Passage provided below:

Each day the humans are confronted with a variety of pathogens. Most of them are fended off by our immune system.
For a successful infection, bacteria must deliver so-called virulence factors through a transport channel located in the bacterial membrane. Scientists from the Max Planck Society and the Federal Institute for Materials Research and Testing have shown how in some bacteria this transport channel is formed like a syringe, enabling them to inject virulence factors directly into the host cell - an important starting point for the development of new drugs that might interfere considerably earlier than antibiotics in the course of infection.
Shigella flexneri, the causative agent of dysentery (orange), establishes contact with a human host cell (blue). The bar corresponds to a micrometer or a thousandth millimeter, respectively. Credit: Volker Brinkmann, Diane Schad, and Michael Kolbe
To execute a successful infection, bacteria must manipulate the host to ensure their survival. Some bacteria, such as the causative agents of dysentery, food poisoning, typhoid fever, and pest, have developed a specialized transport mechanism called the Type three secretion system. Electron microscopy reveals that this structure is formed like a syringe: the base of the syringe is imbedded in the bacterial membrane and the needle protrudes out of the bacteria (above). With this apparatus bacteria can inject virulence factors directly into the host cell.

End of Passage provided.

[Problems to work on]
1 – State whether each statement agrees with the passage on bacterial infection, answering yes or no and quoting the deciding words of the passage. (a) Most pathogens that humans encounter are fended off by the immune system. (b) The needle of the syringe-like structure is imbedded in the bacterial membrane. (c) The causative agents of typhoid fever have developed the Type three secretion system.
2 – Extend the passage on bacterial infection by writing the next part, starting after its final sentence.
The listing comes from a separate source unrelated to the passage on bacterial infection.

Information shown below:

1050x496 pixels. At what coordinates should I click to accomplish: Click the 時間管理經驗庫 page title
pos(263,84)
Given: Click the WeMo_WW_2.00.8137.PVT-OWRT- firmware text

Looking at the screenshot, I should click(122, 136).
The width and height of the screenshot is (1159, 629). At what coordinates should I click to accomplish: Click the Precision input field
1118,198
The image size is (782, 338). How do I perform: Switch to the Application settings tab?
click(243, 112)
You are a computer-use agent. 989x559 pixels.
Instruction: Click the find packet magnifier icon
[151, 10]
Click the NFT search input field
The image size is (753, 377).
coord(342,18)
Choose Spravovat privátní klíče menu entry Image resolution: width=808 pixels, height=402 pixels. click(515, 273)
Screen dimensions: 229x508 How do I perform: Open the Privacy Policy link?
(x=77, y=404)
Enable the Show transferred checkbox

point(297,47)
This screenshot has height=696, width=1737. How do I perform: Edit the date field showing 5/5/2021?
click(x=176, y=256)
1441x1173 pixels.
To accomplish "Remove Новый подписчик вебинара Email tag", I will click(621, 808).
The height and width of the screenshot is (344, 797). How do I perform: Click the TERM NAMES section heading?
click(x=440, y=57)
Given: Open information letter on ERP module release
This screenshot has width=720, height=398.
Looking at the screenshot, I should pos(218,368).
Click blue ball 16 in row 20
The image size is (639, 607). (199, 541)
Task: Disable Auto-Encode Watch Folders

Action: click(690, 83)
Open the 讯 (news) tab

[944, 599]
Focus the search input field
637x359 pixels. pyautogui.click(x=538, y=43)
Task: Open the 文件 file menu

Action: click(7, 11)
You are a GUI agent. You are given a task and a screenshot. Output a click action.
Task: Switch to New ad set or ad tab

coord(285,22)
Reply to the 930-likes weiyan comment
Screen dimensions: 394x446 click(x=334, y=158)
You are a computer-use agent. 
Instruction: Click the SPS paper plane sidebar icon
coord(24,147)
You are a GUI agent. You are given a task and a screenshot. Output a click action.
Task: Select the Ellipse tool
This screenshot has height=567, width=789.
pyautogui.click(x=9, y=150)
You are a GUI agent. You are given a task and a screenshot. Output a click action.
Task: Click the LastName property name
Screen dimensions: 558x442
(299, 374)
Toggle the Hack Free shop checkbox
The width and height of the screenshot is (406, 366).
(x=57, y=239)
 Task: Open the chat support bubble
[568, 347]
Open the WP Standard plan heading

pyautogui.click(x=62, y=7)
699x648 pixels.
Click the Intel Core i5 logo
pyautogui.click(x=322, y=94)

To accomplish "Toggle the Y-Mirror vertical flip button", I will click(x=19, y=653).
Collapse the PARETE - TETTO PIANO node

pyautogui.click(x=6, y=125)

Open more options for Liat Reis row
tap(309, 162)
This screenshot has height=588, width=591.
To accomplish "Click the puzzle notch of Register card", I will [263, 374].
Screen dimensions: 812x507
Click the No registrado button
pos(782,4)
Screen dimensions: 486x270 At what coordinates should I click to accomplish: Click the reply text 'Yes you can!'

End of Information shown.

[Replies]
1 –
(a) Yes: "Most of them are fended off by our immune system."
(b) No: "the base of the syringe is imbedded in the bacterial membrane and the needle protrudes out of the bacteria"
(c) Yes: "Some bacteria, such as the causative agents of dysentery, food poisoning, typhoid fever, and pest, have developed a specialized transport mechanism called the Type three secretion system."

2 –
So far, little has been known about how bacteria build this nano-syringe. Scientists from the Max Planck Institute for Infection Biology in Berlin, the Max Planck Institute for Biophysical Chemistry in Göttingen, and the Federal Institute for Materials Research and Testing have now succeeded in elucidating fundamental principles of the needle assembly. This was made possible by reconstitution experiments which allowed them to study the assembly of proteins into a needle in the test tube (below).
The two membranes (orange) enclosing the cell interior (blue) and the needles protruding to the outside (orange, marked in blue). The bar corresponds to a micrometer or a thousandth millimeter, respectively. Credit: Ulrike Abu Abed, Diane Schad, and Michael Kolbe)
The close observation of these events revealed how the proteins are assembled into a syringe: the bacterium synthesizes the proteins in the cell interior, transports them through the syringe to the outside, and stacks them one after the other onto the tip of the growing needle. The scientists could also show that the proteins change their three-dimensional structure during the assembly process. They were able to pinpoint the exact structural changes down to the single amino acid level. These results open new perspectives in the development of medicines that might interfere in the course of infection much earlier than antibiotics. These so-called anti-infectives could inhibit the assembly of the needle and the injection of virulence factors into the host cell. This would be a major advantage over antibiotics, which have to travel through the membrane into the bacteria to be able to kill it. Furthermore, antibiotics cannot distinguish between good and evil, i.e. disease-causing, bacteria, often leading to unwanted side effects. Lastly, the use of anti-infectives would circumvent the problem of antibiotic resistance development.
The change of the three-dimensional structure of the proteins during the needle assembly was analyzed by X-ray structural experiments at BESSY in Berlin and ESRF in Grenoble and NMR-spectroscopic experiments based on radio waves at the Max Planck Institute for Biophysical Chemistry. The scientists compared the three-dimensional structure of the needle protein before and after the needle assembly.